20. L'expert a déterminé le taux de surprofits à 3 % en comparant le taux de rentabilité de la société Sacla, portant seule les dépenses d'entretien et de développement des marques, avec celui de la société EuroProtection. La société Sacla conteste la méthode de calcul de ce taux par l'expert en faisant valoir que cette méthode ne permet pas d'aboutir à un prix de pleine concurrence eu égard aux liens existants entre les deux sociétés et en l'absence d'analyse fonctionnelle de leur profil respectif. Si la société Sacla se prévaut de l'étude du cabinet Sorgem aux termes de laquelle le taux de surprofits de la société Sacla a été estimé à 4,5 % et la part de ce taux de surprofits attribuable aux marques a été évalué à 15 %, soit 0,68 % du chiffre d'affaires, cette analyse a été amendée par une nouvelle étude réalisée par un cabinet mandaté par la société qui a retenu, dans son rapport du 25 mai 2020, qu'il convenait de retenir un taux de surprofits attribuable aux marques de 1,5 % en considérant que le taux de 4,5 % était uniquement dû pour 1/3 aux marques sans toutefois assortir ces conclusions d'une analyse et des précisions utiles tendant à justifier de la clef de répartition retenue et permettant d'en apprécier la pertinence dans le cas de la société Sacla. Ce faisant, la société Coverguard Sales n'établit pas que le taux de surprofits attribuable aux marques retenu par l'expert aurait été surévalué. Par suite, il y a lieu de retenir un taux de surprofits de 3 % pour déterminer la valorisation des marques cédées.

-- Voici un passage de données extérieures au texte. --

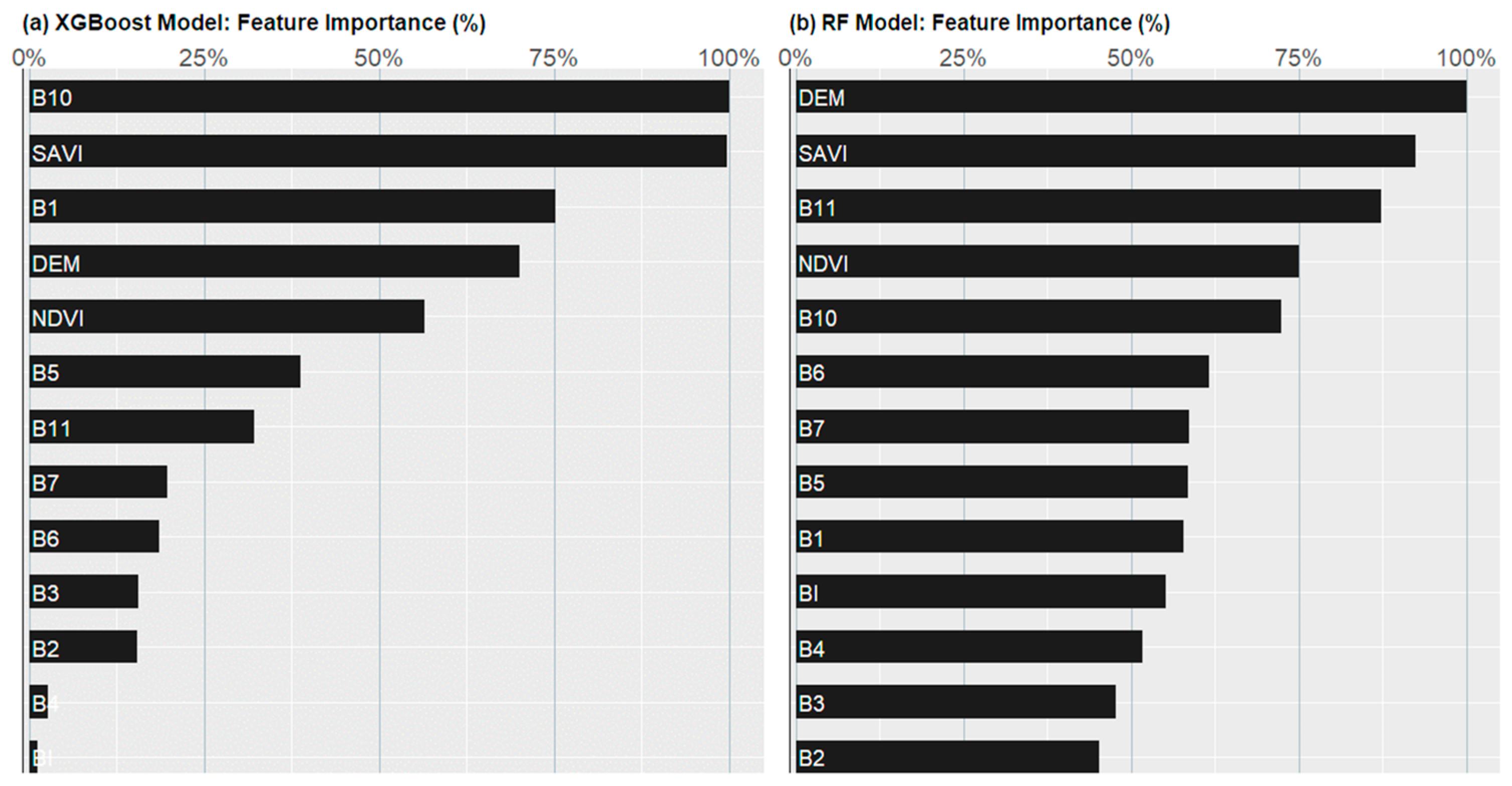Viewport: 1512px width, 786px height.
Task: Select the B6 bar in RF chart
Action: click(1002, 372)

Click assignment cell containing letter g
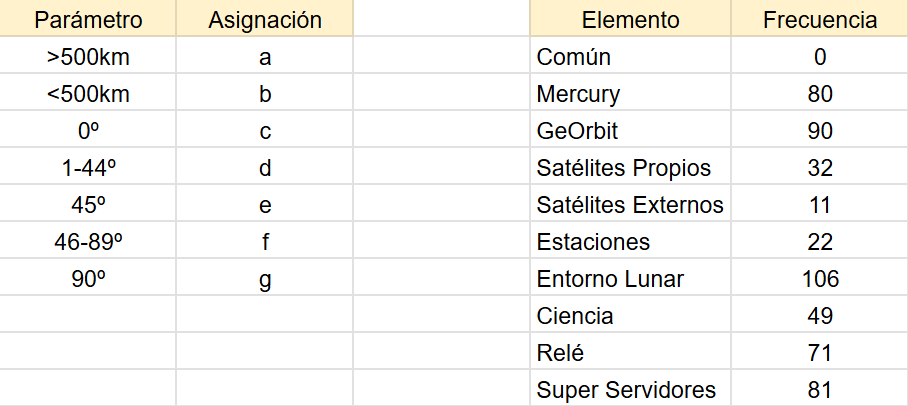[x=265, y=279]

21. La valeur des marques cédées par la société Sacla, initialement déclarée par cette société pour un montant de 90 000 euros hors taxes, portée à 11 288 000 euros hors taxes par l'administration à l'issue la procédure d'imposition, a été fixée à 8 733 348 euros hors taxes par le tribunal administratif de Lyon. Il résulte de ce qui a été dit précédemment et notamment du rapport de l'expert désigné par la cour que la valeur des marques cédées par la société Sacla doit être évaluée à 8 297 610 euros. Compte tenu de la décote de 37 % pour dispense de versement de redevances consentie pour cinq ans par l'acquéreur des marques qu'il convient d'appliquer à cette valeur, d'un montant de 3 070 115 euros hors taxes, cette valeur s'établit à 5 227 495 euros hors taxes, montant qui correspond au plafond de l'estimation revendiquée par la société Sacla tant devant la commission nationale des impôts directs et des taxes sur le chiffre d'affaires qu'en première instance. Il en résulte un écart entre la valeur des marques cédées et le prix de cession convenu de 90 000 euros hors taxe d'un montant de 5 137 495 euros, constitutif d'un avantage pour l'acquéreur. La société requérante, qui se borne à contester le montant de cet avantage, n'invoque ni intérêt, ni contrepartie de nature à justifier un tel avantage. Dans ces conditions l'administration apporte la preuve qui lui incombe de l'existence d'une minoration du prix de cession d'actifs à concurrence de ce montant et, partant, de l'existence du transfert indirect de bénéfices à l'étranger reconnu dans son principe par la société requérante.

Sur les pénalités :

22. Aux termes de l'article 1729 du code général des impôts : " Les inexactitudes ou les omissions relevées dans une déclaration ou un acte comportant l'indication d'éléments à retenir pour l'assiette ou la liquidation de l'impôt ainsi que la restitution d'une créance de nature fiscale dont le versement a été indûment obtenu de l'Etat entraînent l'application d'une majoration de : a. 40 % en cas de manquement délibéré (...) ". Aux termes de l'article L. 195 A du livre des procédures fiscales : " En cas de contestation des pénalités fiscales appliquées à un contribuable au titre des impôts directs, de la taxe sur la valeur ajoutée et des autres taxes sur le chiffre d'affaires, des droits d'enregistrement, de la taxe de publicité foncière et du droit de timbre, la preuve de la mauvaise foi et des manœuvres frauduleuses incombe à l'administration. "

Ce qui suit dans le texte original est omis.